Bush calls Musharraf at last, strongly backs new government

August 22nd, 2008 - 11:16 am ICT by IANS  

Washington, Aug 22 (IANS) At long last President George Bush talked to former Pakistan president Pervez Musharraf and followed it up with a call to Prime Minister Yousuf Raza Gilani to convey strong US commitment to the new government.The call to Musharraf came three days after the resignation of the former military ruler, whom Bush called a “personal friend”. His administration was for long considered an “indispensable” ally to the US in the war on terror.

“President Bush advised Prime Minister Gilani that he had just spoken this morning to former President Musharraf,” White House spokesman Gordon Johndroe told reporters near Bush’s Crawford, Texas, ranch Thursday.

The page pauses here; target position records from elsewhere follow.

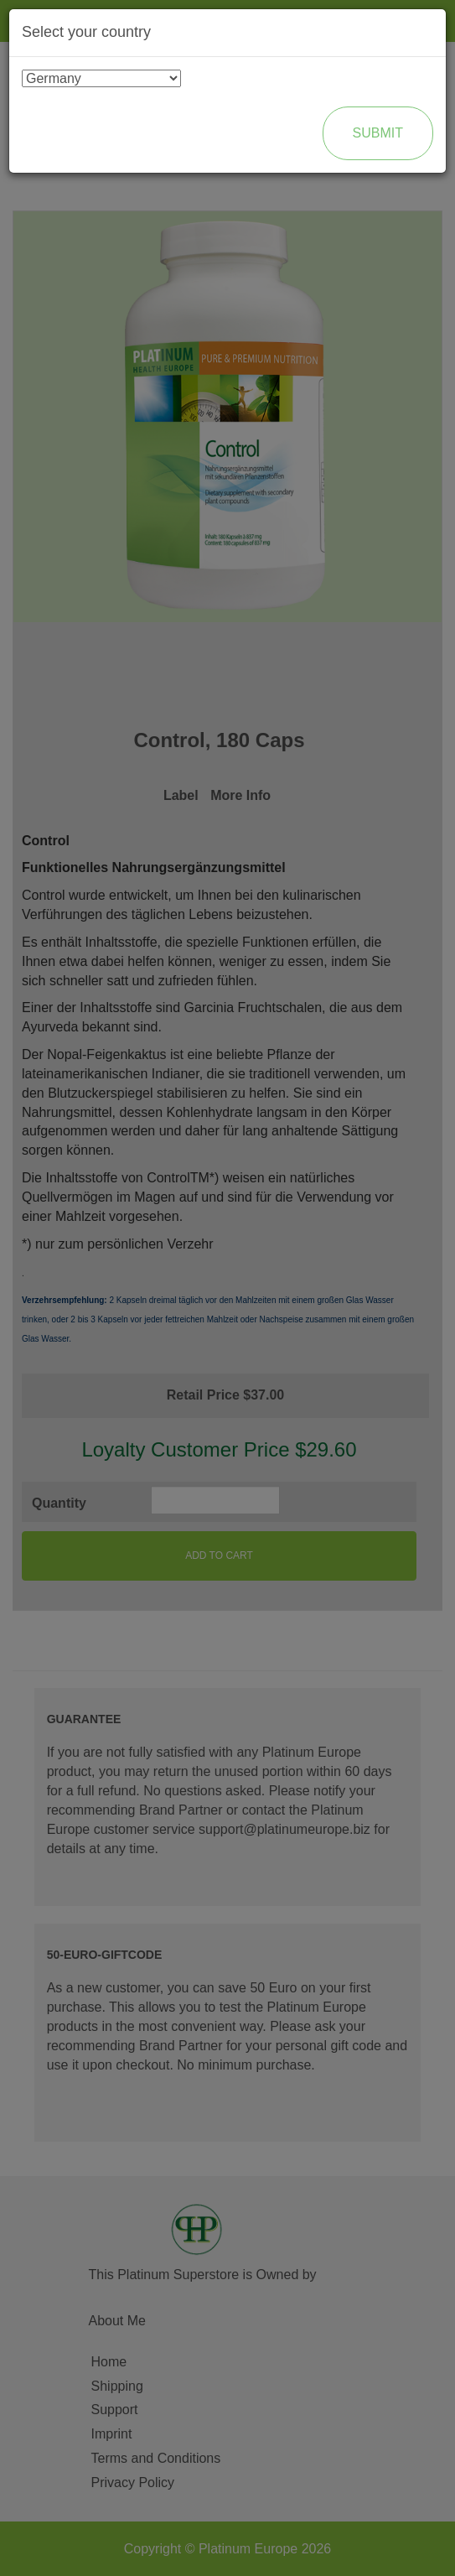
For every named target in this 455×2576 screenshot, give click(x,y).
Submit (378, 133)
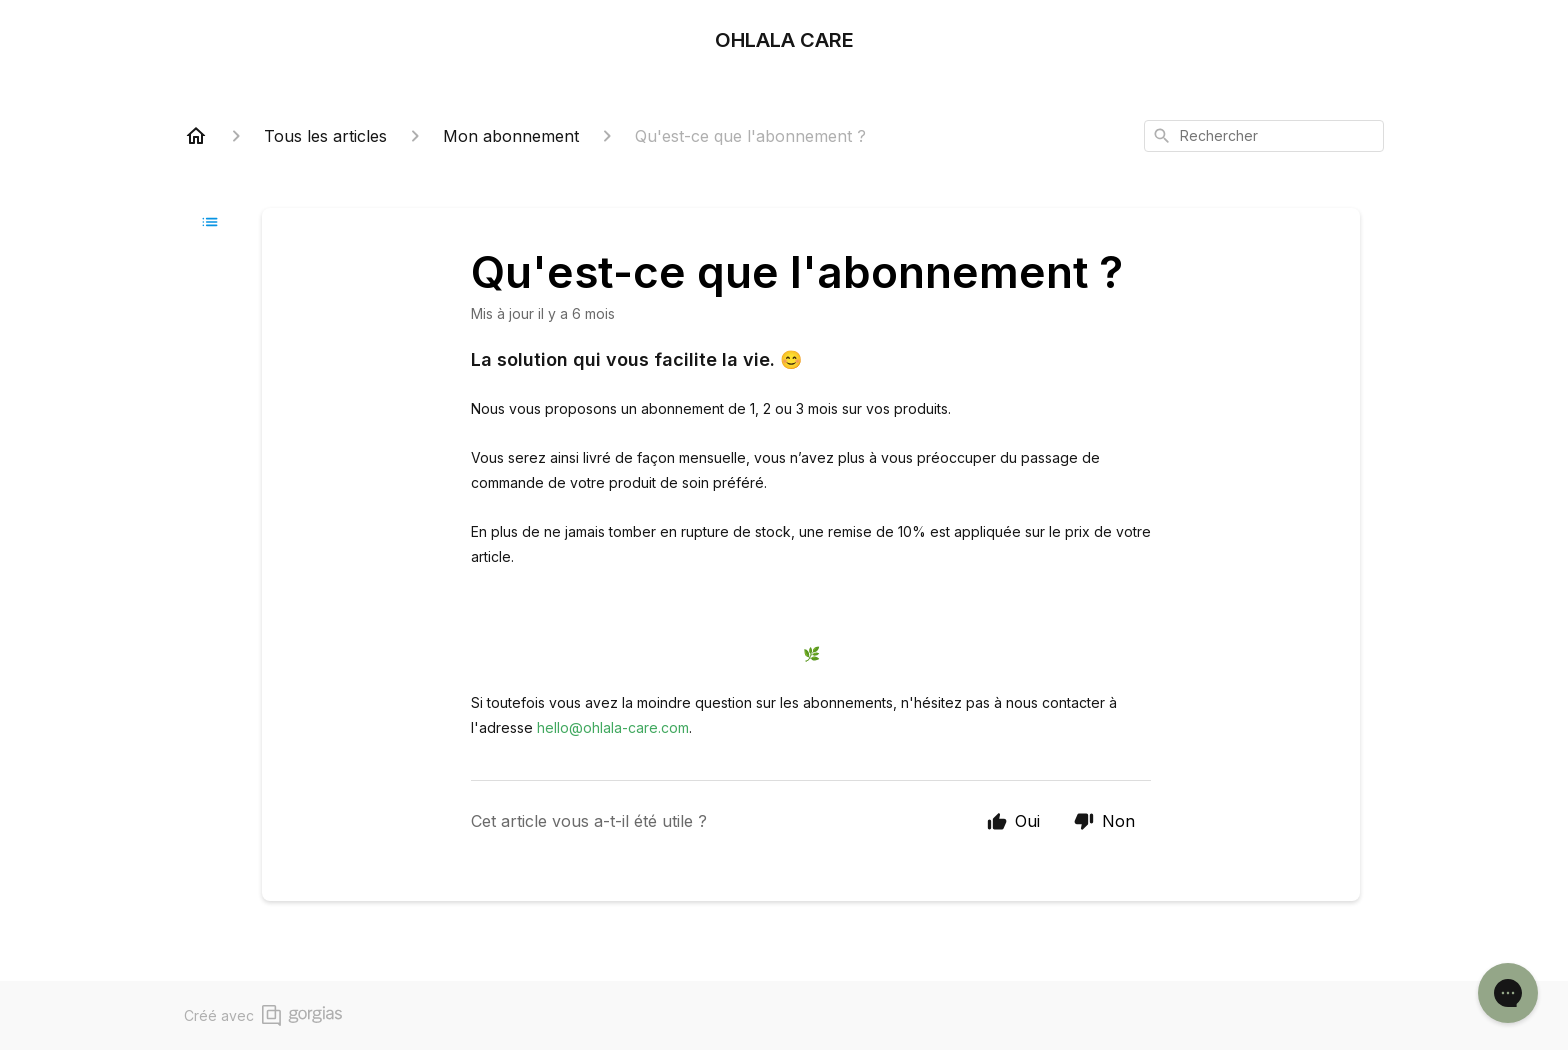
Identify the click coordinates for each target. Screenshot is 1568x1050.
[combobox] (1264, 136)
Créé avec (263, 1015)
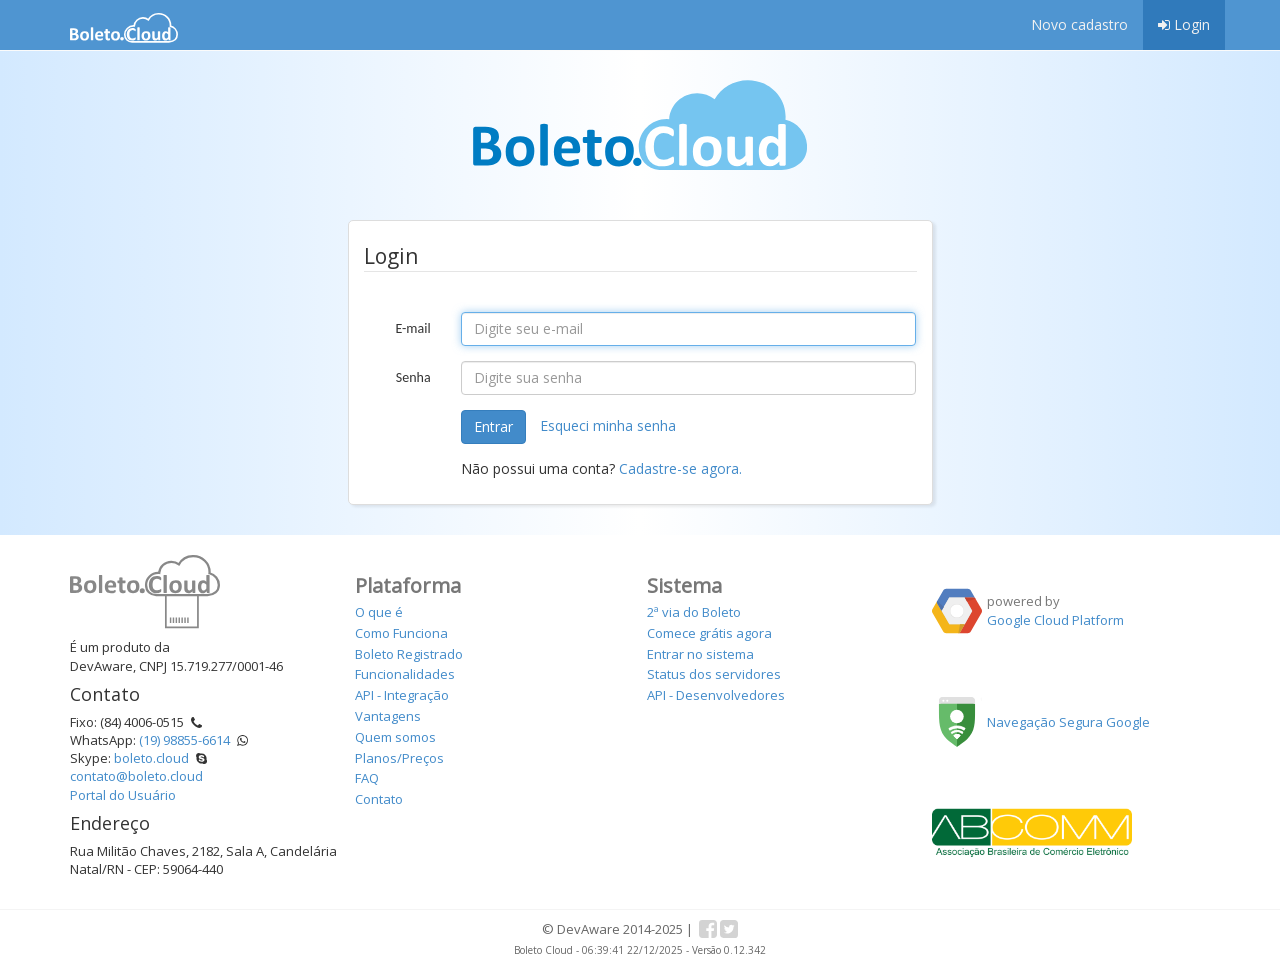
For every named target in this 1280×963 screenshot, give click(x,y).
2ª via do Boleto (694, 612)
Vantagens (388, 716)
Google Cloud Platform (1055, 620)
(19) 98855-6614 (184, 740)
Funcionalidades (405, 674)
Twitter (729, 929)
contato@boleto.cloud (136, 776)
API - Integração (402, 695)
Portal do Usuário (123, 795)
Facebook (708, 929)
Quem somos (395, 737)
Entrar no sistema (700, 654)
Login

Bush told Gilani he “had wished president Musharraf well and thanked him for his efforts in the democratic transition of Pakistan as well as the fight against Al Qaeda and extremist groups”.

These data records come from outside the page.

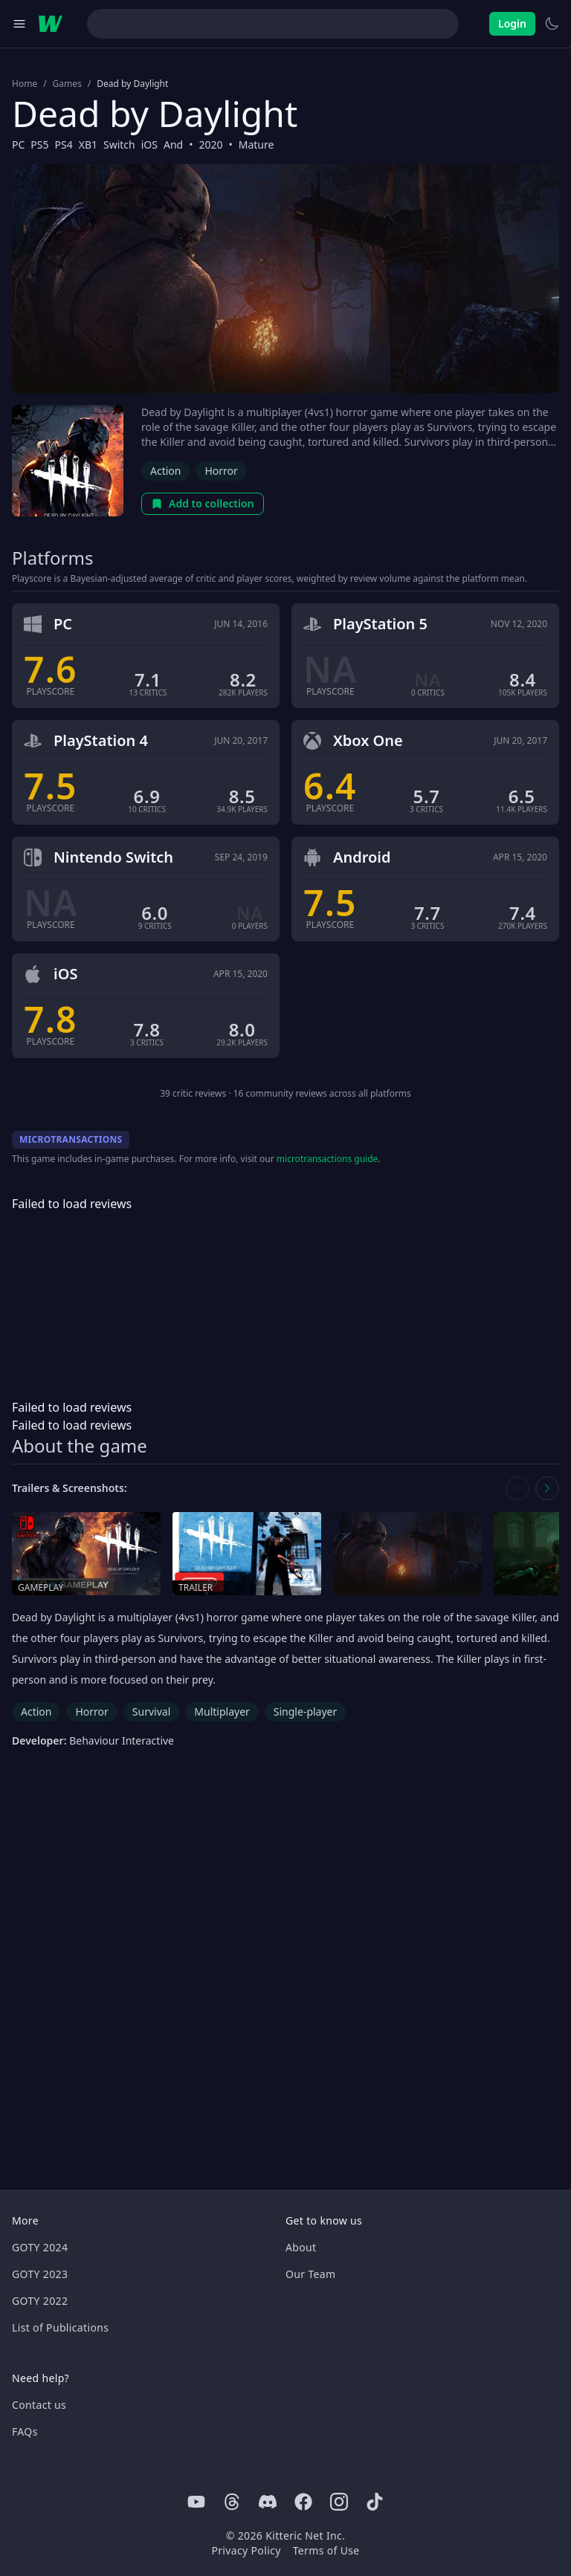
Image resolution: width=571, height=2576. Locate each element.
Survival (151, 1711)
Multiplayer (222, 1711)
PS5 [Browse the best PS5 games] (39, 144)
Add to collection (202, 503)
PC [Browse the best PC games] (18, 144)
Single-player (305, 1711)
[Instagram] (339, 2502)
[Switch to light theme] (551, 23)
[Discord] (268, 2502)
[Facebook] (303, 2502)
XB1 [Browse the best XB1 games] (88, 144)
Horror (220, 471)
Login (512, 23)
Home (24, 84)
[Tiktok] (375, 2502)
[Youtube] (196, 2502)
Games (67, 84)
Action (165, 471)
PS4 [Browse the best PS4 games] (64, 144)
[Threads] (232, 2502)
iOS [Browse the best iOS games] (149, 144)
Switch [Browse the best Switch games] (119, 144)
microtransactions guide (327, 1158)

Bush also expressed to Gilani “the United States’ strong commitment to working with the prime minister and the government of Pakistan to address the ongoing battle against extremists and to assist Pakistan through its current economic situation”, Johndroe said.

The separate calls to Musharraf and Gilani followed a new wave of suicide bombings in Pakistan. The latest attacks occurred Thursday at the nation’s main weapons complex, not far from Islamabad.

Dozens of people were killed and with scores seriously injured the death toll is expected to rise. The twin suicide bombings were among the deadliest attacks in the country in recent years and Pakistani Taliban militants have claimed responsibility.

Johndroe said during the call to Gilani, Bush expressed his condolences and told him that the extremists behind these attacks pose a threat not just to Pakistan and the US, but to the world.

The two leaders “reaffirmed their mutual support for going after these extremists that are a threat to both Pakistan, the United States and the entire world”, he said.

Musharraf resigned Monday to avoid impeachment. President Bush has often referred to him as a strong ally in the war on terror. But there have been concerns in Washington in recent months that Pakistan has not been doing enough to go after extremist and terrorist elements in the tribal region along its border with Afghanistan.